Root, Root, Root For The Road Team?

Two professional summer leagues have expanded their post-season schedules.  The first of which will begin tonight in relative obscurity; the second will be played out to a much larger, yet equally curious world in October.

Both the WNBA and MLB are expanding their respective first playoff rounds from play-in games to best of three series, ultimately for the obvious reason–television revenue.  All sports get higher viewership for post-season games and traditional networks are willing to pay for those rights even at a time when regular season games’ audiences have declined.  So there is an economic reality to what purists consider a greed move by these leagues.

This said, there is also an economic angle that more aligns with purists’ desires to add meaning to a regular season.  So in expanding from winner-take-all wild card games to best-of-three first rounds, both leagues are tweaking with the traditional home-away-home pattern of the post-season, giving the second home game to the higher-seeded team, a potentially massive strategic advantage in a short series.

The WNBA has a smaller, but passionate, fan base, with traditionally smaller crowds.  Moving the potential winner-take-all game to the lower-seeded team rewards the ability to win on the road, which in theory will show that even a sub-.500 team at least could win a crucial game on an opponent’s court and therefore reward the fans they have with a pleasant surprise for a home game that isn’t necessarily sure to be played.

In MLB’s case, they have additionally borrowed a page from the NFL (hardly a foolish path given their dominance of the overall sports landscape) by adding a pair of third-seed wild cards to each league/conference, which means more meaningful regular season games to the mix as even mediocre teams jockey for the post-season.  But in baseball’s case, an expanded post-season also means racing against Mother Nature by trying not to expand too deep into the fall as weather becomes an increasingly significant factor.  And sure, hard-core fans will show up in football weather for a World Series game, but does that mean they will be happy about it?

* _Brief A_: In the playoff article, change "passionate" to "devoted" and write out the stretch from "The WNBA has" through "to be played." with that one change.
* _Brief B_: According to the playoff article, which team gets the second home game in the new first-round series?
* _Brief C_: Pick up the playoff article where it stops and keep writing it.
You won't need the records to do any of this.

* _Information shown_:

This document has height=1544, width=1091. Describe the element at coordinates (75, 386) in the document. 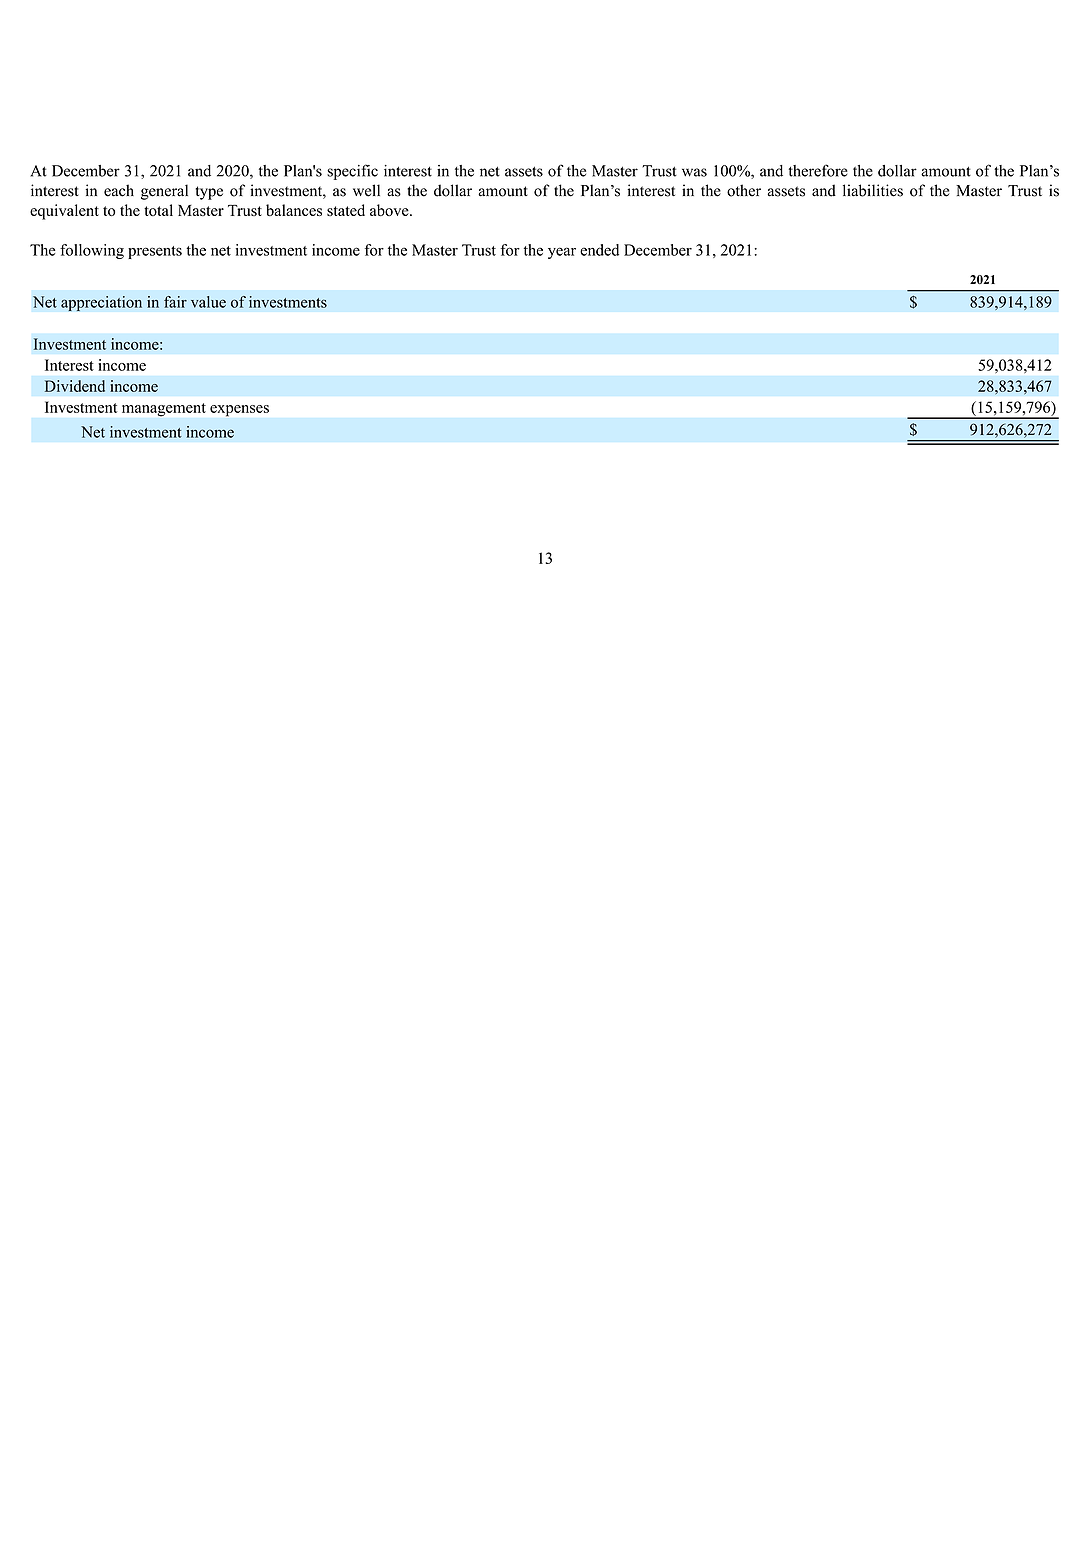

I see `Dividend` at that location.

--

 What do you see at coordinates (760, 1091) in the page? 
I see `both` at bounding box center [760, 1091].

* _Written answer A_:
The WNBA has a smaller, but devoted, fan base, with traditionally smaller crowds.  Moving the potential winner-take-all game to the lower-seeded team rewards the ability to win on the road, which in theory will show that even a sub-.500 team at least could win a crucial game on an opponent’s court and therefore reward the fans they have with a pleasant surprise for a home game that isn’t necessarily sure to be played.

* _Written answer B_: The higher-seeded team.

* _Written answer C_:
So MLB’s solution was to create four additional three-game homestands for their wild-card teams, rewarding each league’s two top teams with byes (what the NFL used to do), giving a reward to fans in the remaining division champion and the top wild card seed’s cities with at least two more home games in what is (hopefully) better weather (and at higher prices, of course!).  Again, a lower-seeded playoff team will have to win on the road in order to advance.  And in MLB’s case, there’s no post-season gate for those lower-seeded teams unless they advance to the Division Series, which will maintain their 2-2-1 format in favor of the higher seed–at least for now.

But for all the emotional attention that the live gate and the actual fans may wish to focus on, the real economic holy grail is if more games are played.  Networks root for more games both because of the volume of and the ratings of the more critical match-ups.  In a seven-game post-season series, networks tend to lose money for the first four games, break even by the fifth, and realize profits with six- and, especially, seven-game series.  The economics aren’t quite as cut and dried for three-game series, but suffice to say a third game, with the home team under pressure to avoid an upset, will provide at least some competition for the NFL on a Sunday afternoon, something ESPN tends not to have in its corner in that time slot on a typical fall weekend.

So if you notice a bias from ESPN as it covers these expanded post-seasons in each league’s respective second games that will hope for a road team win, just chalk it up to their rooting interest, which is for quantity first and foremost.  Quality is ultimately perception; quantity drives the bottom line.  If you’re a passionate enough fan of the home team to care otherwise, more power to you.  Show it by buying a t-shirt or tweeting about it.  Those leagues benefit from that as well.

It all starts tonight, with the New York Liberty and Phoenix Mercury looking for wins in Chicago and Las Vegas, respectively.   The Mercury, who barely qualified for the chance to defend their 2021 Western Conference title, have become America’s de facto WNBA team, what with Brittney Griner imprisoned in Russia.

Now THAT’S motivation to root for the road team.

Courage….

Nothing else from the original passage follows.